18. janv., 2020

Le port d'un casque

Lorsque les enfants se déplacent à vélo ( ou sur un engin de déplacement), un casque protège la tête ou le cerveau des lésions. Un casque veille, en cas de chute, à ce que la force de l’impact sur la tête soit absorbée et retardée. Le coup de la chute est par ailleurs réparti sur une plus grande surface. Le casque prévient que la tête n’entre pas en contact direct avec le sol ou un objet (SWOV, 2016b). Il existe un consensus scientifique sur l’efficacité d’un casque de vélo quant à la protection de la tête. Tant des études bio-mécaniques (Cripton et al., 2014), des études de simulation (Fahlstedt et al. 2016) que des études de cas contrôlées (Olivier & Creighton, 2016) montrent une diminution du risque de lésions graves à la tête et au cerveau lors du port d'un casque de vélo. Olivier & Creighton (2016) estiment que le risque de lésions graves à la tête diminue de 69% et les lésions mortelles à la tête de 65%. Le casque de vélo protégerait jusqu’à une vitesse d’impact d’environ 20 km/h (De Baan, 2012 dans SWOV, 2016b).

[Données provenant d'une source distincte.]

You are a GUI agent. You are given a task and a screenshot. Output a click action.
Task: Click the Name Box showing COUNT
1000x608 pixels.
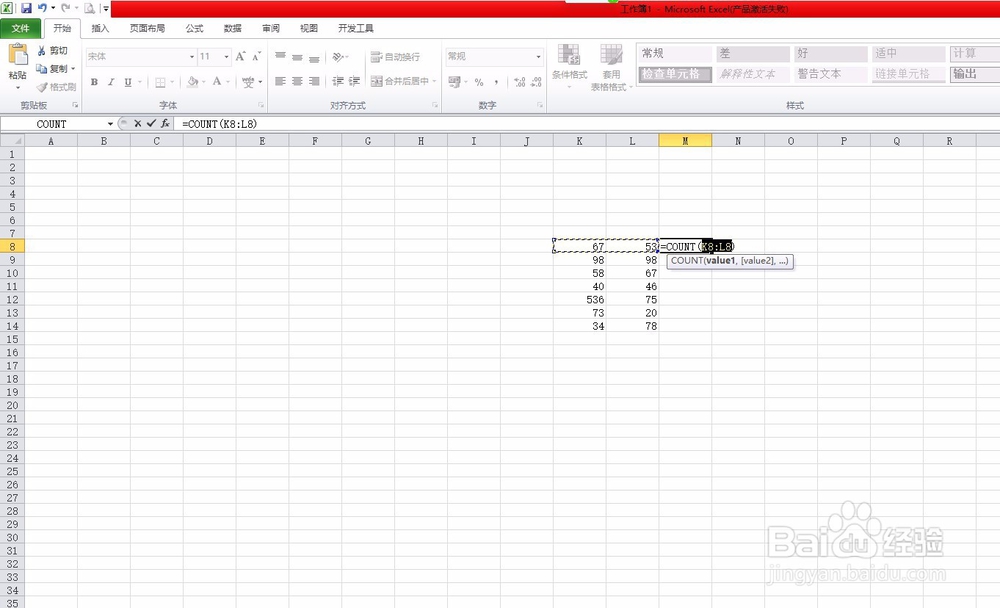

Les casques pour enfants commercialisés dans l’Union européenne doivent satisfaire à la norme européenne EN-1080. La différence avec les casques de vélo pour adultes réside dans la fixation au menton : les casques pour enfants ont une fixation qui se détache lorsque l’enfant reste coincé quelque part à cause de son casque, et ce afin d’éviter que l’enfant n’étouffe (Kemler et al., 2009). Pour un fonctionnement optimal, il est important que le casque soit bien adapté à la tête et attaché correctement. Il est également important que le casque ne soit pas endommagé et qu’il n’ait pas reçu de choc auparavant (SWOV, 2016b).
Le port d'un casque de vélo peut être stimulé par des campagnes ou une obligation. Un désavantage possible d’une obligation serait la diminution de l’usage du vélo. À cet égard, il n’existe toutefois pas de consensus scientifique, différentes études mènent à des conclusions opposées (Olivier et al., 2014, 2016).